Activity A »
Name every kind of thing that the absence-based definition, according to the passage on defining research software, opens the space to also include.
Activity B »
Summarize the passage on defining research software in two sentences.
Activity C »
Proceed with the passage on defining research software, beginning after its final sentence.

Source passage »

◇ ◇ ◇ ◇ ◇

Should research software require citation?
Many might give the argument that if software is research software, it would truly be cited in a paper by an academic researcher. This opinion likely stems from the fact that many research software engineers come from academia, and in academia the model of communication and validation of worth is the publication. However, there are several issues with this approach. The first is the obvious realization that publication is dated, and some might argue it a broken system. It can be fairly subjective what a researcher decides to cite, and he or she may favor a known, small network of colleagues. To place the entire bearing of identity on the trivial decision of a third party to have awareness to add a citation is a poor strategy for definition. Although publication to create a digital identifier for others to cite for software is a good strategy to get the word out about your software to researchers, it simply cannot be the only means to its worth and definition. Yes, if software is cited by many researchers, that is positive evidence that it is research software. However, not being cited by many researchers does not say that it is not. It could be that software is so well known and used that researchers don’t think twice about it. We need to do better.
Can we derive a definition based on absence?
A strong contender for giving definition to research software is focused around the idea of thinking about what would happen if a piece of software were taken away. More explicitly, would researchers’ ability to do their research be negatively impacted? If the answer to this question is yes, then we simply must consider that the software in question is some kind of research software. This definition is much more rich than the previously discussed ideas because it opens up the space to also include databases, version control, and tools for reproducibility. But then, what about Linux? Or git? Would we call these research software? Both are fundamental ingredients to the research lifecycle, and if either was removed the flow of research would stop like a clogged pipe. To address these cases, we need to talk about intention.

◇ ◇ ◇ ◇ ◇

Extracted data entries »
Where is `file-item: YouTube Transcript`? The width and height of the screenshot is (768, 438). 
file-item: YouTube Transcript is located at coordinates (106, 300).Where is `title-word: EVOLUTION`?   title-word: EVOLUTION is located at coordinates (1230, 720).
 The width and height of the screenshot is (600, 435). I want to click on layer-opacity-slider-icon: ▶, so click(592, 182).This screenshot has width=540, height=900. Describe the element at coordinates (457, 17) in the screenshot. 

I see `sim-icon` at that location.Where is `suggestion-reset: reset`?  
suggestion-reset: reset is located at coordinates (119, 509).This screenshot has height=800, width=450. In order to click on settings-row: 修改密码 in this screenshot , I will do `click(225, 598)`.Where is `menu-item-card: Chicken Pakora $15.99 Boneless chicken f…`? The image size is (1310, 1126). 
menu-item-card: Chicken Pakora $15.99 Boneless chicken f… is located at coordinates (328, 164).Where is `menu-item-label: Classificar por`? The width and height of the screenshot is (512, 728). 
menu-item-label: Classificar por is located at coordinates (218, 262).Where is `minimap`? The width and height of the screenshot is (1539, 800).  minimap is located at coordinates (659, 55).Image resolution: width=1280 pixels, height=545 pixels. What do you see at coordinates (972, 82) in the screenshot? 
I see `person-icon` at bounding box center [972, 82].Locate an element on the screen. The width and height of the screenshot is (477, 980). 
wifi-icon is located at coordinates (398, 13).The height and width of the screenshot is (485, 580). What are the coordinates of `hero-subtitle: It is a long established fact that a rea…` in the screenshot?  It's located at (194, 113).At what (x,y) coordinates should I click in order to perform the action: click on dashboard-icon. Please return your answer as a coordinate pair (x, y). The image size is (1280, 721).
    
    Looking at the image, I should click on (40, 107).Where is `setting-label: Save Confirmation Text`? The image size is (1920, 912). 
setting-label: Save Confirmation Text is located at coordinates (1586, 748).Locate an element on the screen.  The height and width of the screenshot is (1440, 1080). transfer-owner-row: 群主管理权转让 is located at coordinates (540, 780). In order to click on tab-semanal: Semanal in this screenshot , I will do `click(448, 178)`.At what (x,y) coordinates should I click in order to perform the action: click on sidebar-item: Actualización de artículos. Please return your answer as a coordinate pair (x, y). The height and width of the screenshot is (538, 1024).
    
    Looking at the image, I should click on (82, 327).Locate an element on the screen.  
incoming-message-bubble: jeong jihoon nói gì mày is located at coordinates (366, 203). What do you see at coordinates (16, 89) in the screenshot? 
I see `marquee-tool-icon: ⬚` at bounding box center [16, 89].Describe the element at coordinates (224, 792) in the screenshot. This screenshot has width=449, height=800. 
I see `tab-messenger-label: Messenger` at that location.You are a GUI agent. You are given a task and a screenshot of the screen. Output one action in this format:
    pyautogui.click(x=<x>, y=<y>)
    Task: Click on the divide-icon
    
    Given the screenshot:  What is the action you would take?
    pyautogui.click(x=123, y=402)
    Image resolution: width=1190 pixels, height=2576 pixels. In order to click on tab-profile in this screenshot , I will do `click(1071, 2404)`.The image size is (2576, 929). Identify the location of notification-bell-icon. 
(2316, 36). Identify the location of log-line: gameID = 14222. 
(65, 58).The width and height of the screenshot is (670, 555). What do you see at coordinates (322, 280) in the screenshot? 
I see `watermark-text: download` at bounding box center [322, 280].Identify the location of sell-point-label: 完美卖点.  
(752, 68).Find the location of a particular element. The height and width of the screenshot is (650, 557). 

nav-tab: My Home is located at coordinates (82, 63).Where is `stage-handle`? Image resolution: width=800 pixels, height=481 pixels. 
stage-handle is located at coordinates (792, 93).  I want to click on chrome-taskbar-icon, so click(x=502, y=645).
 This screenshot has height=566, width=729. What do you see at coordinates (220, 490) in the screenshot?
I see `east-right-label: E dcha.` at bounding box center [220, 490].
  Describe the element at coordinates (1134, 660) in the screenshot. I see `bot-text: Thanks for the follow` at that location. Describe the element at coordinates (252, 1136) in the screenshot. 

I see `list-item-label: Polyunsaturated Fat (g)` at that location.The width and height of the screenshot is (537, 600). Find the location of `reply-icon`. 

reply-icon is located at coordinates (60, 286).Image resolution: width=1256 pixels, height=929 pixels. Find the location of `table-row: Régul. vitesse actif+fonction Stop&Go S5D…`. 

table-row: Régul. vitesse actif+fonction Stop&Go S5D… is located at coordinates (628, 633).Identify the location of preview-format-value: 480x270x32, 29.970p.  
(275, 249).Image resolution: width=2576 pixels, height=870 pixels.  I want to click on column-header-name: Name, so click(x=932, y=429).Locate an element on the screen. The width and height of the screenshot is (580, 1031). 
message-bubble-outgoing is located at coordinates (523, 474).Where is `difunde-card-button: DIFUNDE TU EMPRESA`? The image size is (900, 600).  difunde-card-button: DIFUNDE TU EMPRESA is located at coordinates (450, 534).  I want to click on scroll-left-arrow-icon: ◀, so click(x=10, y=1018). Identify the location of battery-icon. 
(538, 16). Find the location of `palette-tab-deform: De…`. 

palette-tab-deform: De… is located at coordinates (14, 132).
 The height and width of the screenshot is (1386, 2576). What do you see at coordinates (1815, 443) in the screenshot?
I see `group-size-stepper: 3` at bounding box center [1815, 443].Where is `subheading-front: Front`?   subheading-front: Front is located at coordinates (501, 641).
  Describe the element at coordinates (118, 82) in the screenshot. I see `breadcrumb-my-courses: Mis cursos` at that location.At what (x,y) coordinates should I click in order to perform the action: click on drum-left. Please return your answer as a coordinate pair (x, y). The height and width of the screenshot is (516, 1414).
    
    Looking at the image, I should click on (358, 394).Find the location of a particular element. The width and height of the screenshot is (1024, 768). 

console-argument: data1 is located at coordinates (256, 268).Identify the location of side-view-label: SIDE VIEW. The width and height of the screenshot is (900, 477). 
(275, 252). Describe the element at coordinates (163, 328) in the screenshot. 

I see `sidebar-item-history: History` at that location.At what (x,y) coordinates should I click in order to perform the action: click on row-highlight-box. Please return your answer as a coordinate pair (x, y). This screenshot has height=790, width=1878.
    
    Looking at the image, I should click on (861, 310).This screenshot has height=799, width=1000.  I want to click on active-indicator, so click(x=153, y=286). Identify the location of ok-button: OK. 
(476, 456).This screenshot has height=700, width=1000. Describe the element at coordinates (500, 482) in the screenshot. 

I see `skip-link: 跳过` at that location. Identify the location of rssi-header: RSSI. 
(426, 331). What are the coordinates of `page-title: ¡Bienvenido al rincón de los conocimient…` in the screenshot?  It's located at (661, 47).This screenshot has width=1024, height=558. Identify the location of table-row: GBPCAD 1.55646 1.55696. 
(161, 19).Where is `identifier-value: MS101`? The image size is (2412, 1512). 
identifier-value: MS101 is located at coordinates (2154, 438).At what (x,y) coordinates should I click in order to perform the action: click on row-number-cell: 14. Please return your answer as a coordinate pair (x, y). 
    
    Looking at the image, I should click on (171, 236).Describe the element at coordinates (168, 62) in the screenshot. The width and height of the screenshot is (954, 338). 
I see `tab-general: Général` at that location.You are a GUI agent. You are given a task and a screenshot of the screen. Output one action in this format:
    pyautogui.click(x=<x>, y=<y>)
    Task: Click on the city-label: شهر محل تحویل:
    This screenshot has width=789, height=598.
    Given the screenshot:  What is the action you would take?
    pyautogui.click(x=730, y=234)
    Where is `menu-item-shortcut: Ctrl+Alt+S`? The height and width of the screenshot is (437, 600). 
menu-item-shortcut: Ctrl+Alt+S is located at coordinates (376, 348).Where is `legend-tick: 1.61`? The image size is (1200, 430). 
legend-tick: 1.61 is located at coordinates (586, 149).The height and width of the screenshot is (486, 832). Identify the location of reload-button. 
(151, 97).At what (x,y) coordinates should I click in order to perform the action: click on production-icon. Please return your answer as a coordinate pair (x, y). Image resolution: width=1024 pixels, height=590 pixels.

◇ ◇ ◇ ◇ ◇

Answer space A »
Databases, version control, and tools for reproducibility.

Answer space B »
Defining research software by whether researchers cite it is a poor strategy: publication is dated and citation is subjective, and widely used software may go uncited. A stronger definition asks whether removing a piece of software would harm researchers' ability to do their work, though cases like Linux and git mean intention must also be considered.

Answer space C »
Is research software created with the intention to be used for research?
If we approach Linux Torvalds and asked him why he created Linux or git, we might hear an answer that the alternative tools weren’t to his liking, either because of affordability or general design. We would very quickly learn that although Linux and git are essential for modern researchers, they were not created with that purpose in mind. If we must be stringent about a definition of research software, we need to take this into account. Research software, although it doesn’t need to be made explicitly for research, must be intended for it to some degree. The creator of such software must affirm that it was created to help with research.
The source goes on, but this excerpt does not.